ロゼリアの涙
ロゼリアが黙っていると、アーサーが彼女に食事を勧めた。
「冷める前にどうぞ?」
「……はい」
濃厚なソースのかかったステーキに、ロゼリアがナイフを入れる。小さな一切れを口に運び、ようやく飲み込んでから、彼女はナイフとフォークを置くと彼に尋ねた。
「私がお断りしたら、アーサー様はどうなさるおつもりなのですか?」
ロゼリアにはイライアスと離婚するつもりはなかったけれど、クラン伯爵家に彼が何をするのかが心配だった。彼が重要な債権者であることに変わりはないからだ。
不安気にアーサーを見つめるロゼリアに、彼が微笑む。
「そうだな。ずっと君を僕の手元に閉じ込めておこうかな」
「えっ?」
想像の斜め上を行く彼の返答に、ロゼリアは全身から血の気が引くのを感じた。
「そんなこと、できるはずがありませんわ。イライアス様やお父様が探しに来てくださるはずです」
「僕は、手段は選ばないんだ。そんなことをしたくはないけれどね」
アーサーがにっこりと笑う。
「せっかくまた会えた君には、できれば自由に過ごして欲しい。こういう店に来て食事をしたり、さっきのように服を選んだりしてさ。僕を選んでくれるなら、いくらでも贅沢をさせてあげるし、大切にすると約束するよ」
ロゼリアは言葉を失っていた。ぞわりと嫌な感覚が背筋を駆け抜ける。
「リュシーと過ごせるなら、君の家の借金だって棒引きにするし、君の家の品物だって優先して扱っていくつもりだ。クラン伯爵家にとっても、悪い話ではないと思うよ」
「……私の名前は、ロゼリアです」
何気なく前世の愛称を呼ばれて、思わず言葉を返したロゼリアに、アーサーは不思議そうに言った。
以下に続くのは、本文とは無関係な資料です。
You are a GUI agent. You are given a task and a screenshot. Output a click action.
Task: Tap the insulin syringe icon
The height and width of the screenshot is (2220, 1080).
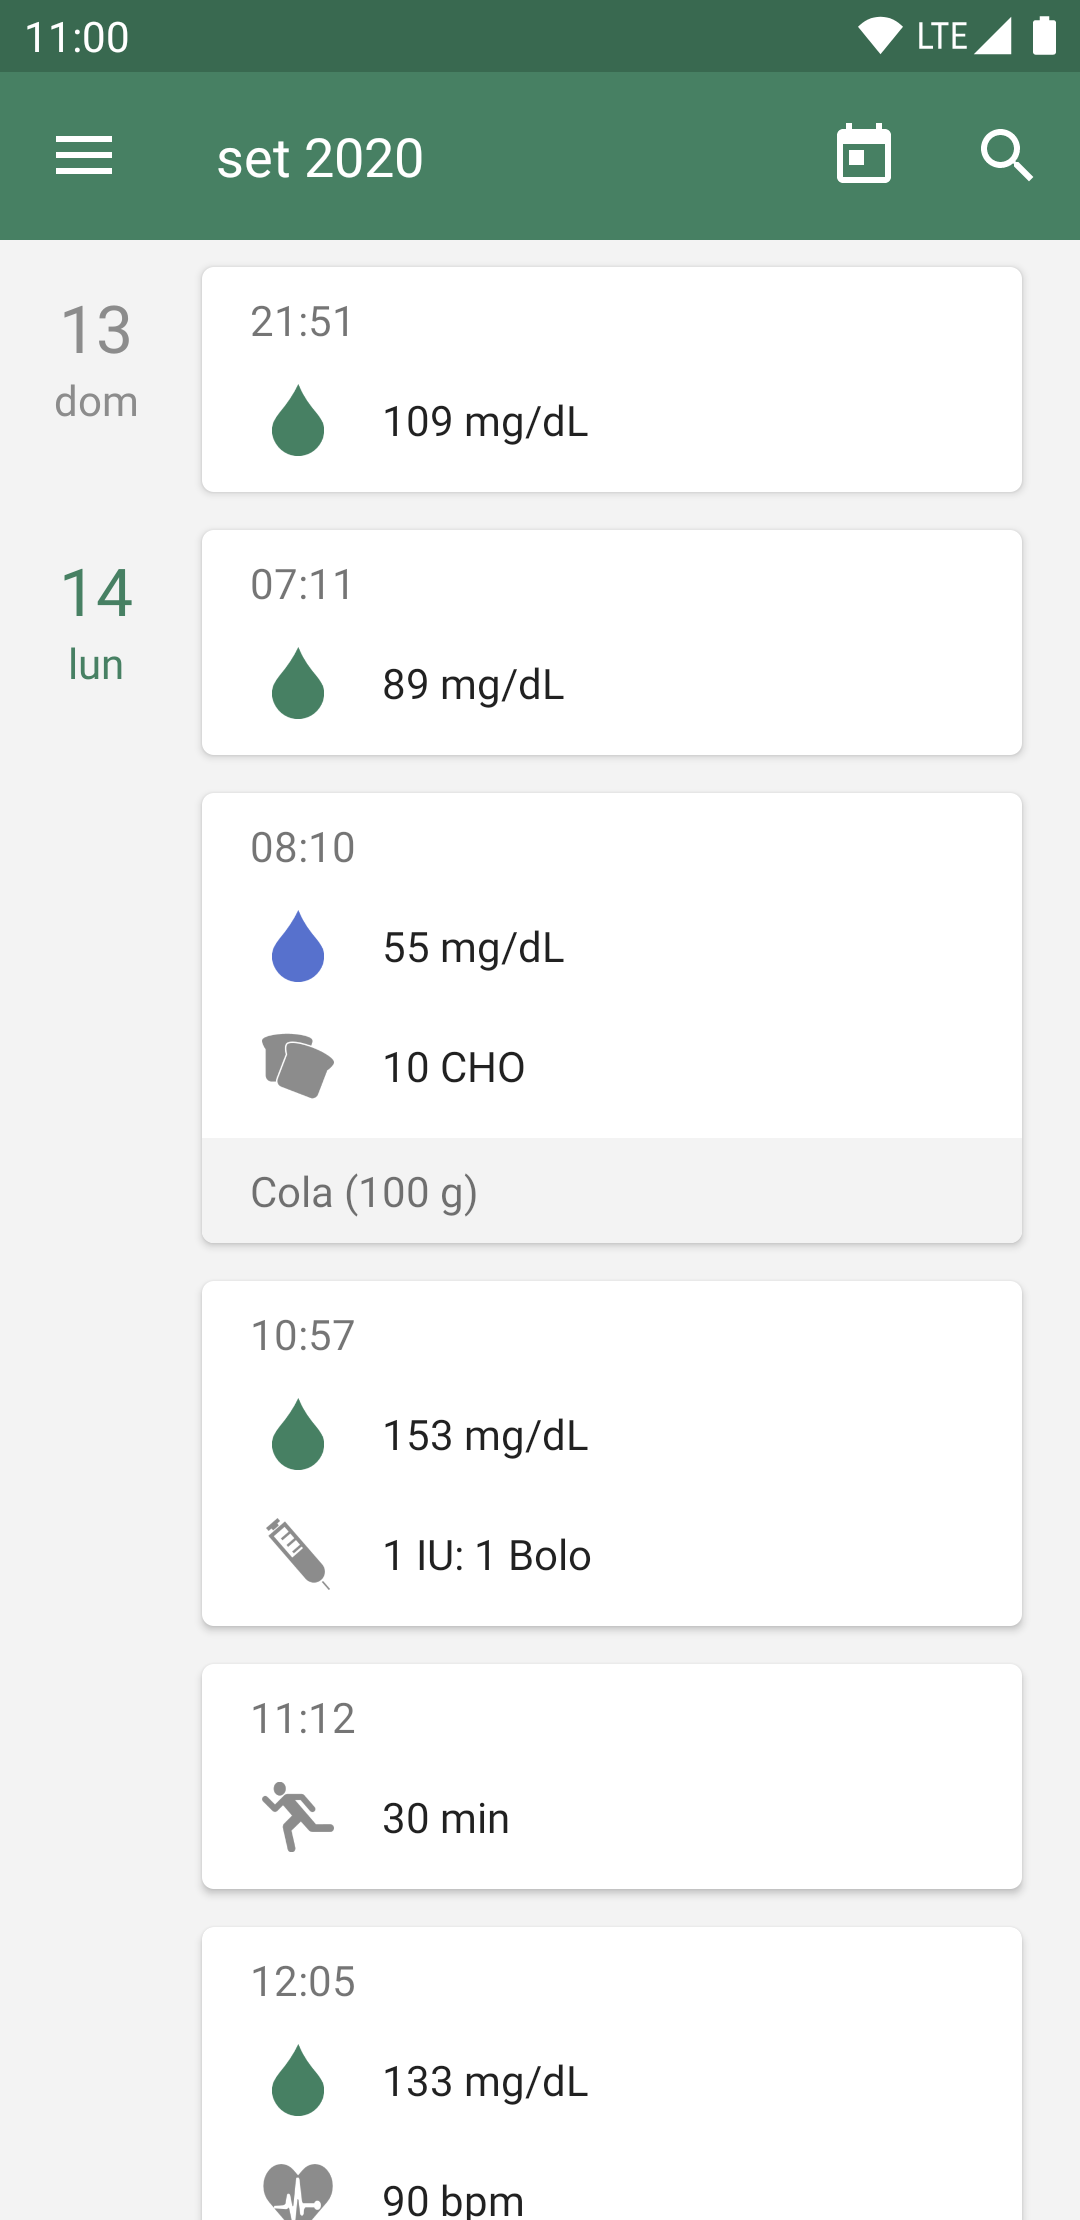[x=297, y=1554]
「気に障ったなら謝るよ。でも、僕にとっての君はリュシーでもあるから」
(アーサー様には、前世の私しか見えていないのでしょうね)
アーサーはイライアスとは違うとロゼリアは思った。イライアスは、前世のリュシリエールの存在を認めながらも、今のロゼリアのことを見てくれる。そのことが、ロゼリアには嬉しかったのだ。
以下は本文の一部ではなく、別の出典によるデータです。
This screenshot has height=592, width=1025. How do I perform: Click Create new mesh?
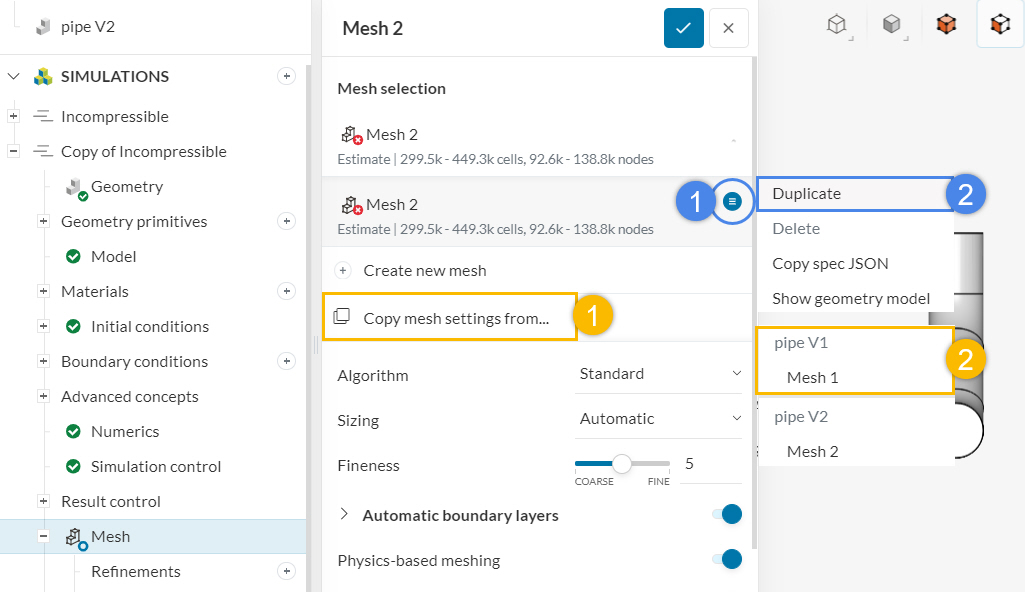point(424,271)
しばらく経って、デザートが運ばれてきた。二人が食後のコーヒーを飲んでいる時、アーサーは顔色の悪いロゼリアを見つめた。
「ちょっと脅かしすぎたかな、ごめんね。でも、君にはどうしても僕を選んで欲しくて」
必死な表情をしたアーサーから、ロゼリアは困ったように視線を逸らすと庭を眺めた。
(どうして、こんなことに……)
月明かりに淡く照らされた庭を眺めた彼女の目が、はっと瞠られる。ロゼリアはコーヒーのカップをソーサーに置くと、顔を上げてアーサーを見つめた。
「この後、庭に出てもいいですか?」
「いい考えだね。一緒に散歩でもしようか」
アーサーの口元が綻ぶ。二人が並んで庭に出ると、ロゼリアはアーサーを見つめた。
「ごめんなさい。私はアーサー様を選ぶことはできません」
「……考え直すつもりはないかい?」
「ありません。私はイライアス様の妻ですから」
ロゼリアの声に応えるかのように、庭の茂みからイライアスが姿を現した。ガラス越しに店内にいるロゼリアに合図をした彼に、彼女はさっき気付いたのだ。
アーサーが彼を見て顔を顰める。
「いつからここに?」
「ついさっきだよ。ロゼリアを迎えに来たのだが、店の者に言っても店内に入れてもらえなかったから、仕方なく庭から入ったんだ。……ロゼリアに何をした?」
ロゼリアを背に庇ったイライアスの目が、鋭く細められる。アーサーは一つ溜息を吐いた。
「……彼女には、まだ何もしていませんよ」
イライアスはロゼリアを振り返ると、手を差し出した。
「帰ろう、ロゼリア」
「はい」
手を取り合って去っていく二人の姿をしばらく眺めていたアーサーは、苛立った顔で店内に戻ると、店の男性に一言耳打ちした。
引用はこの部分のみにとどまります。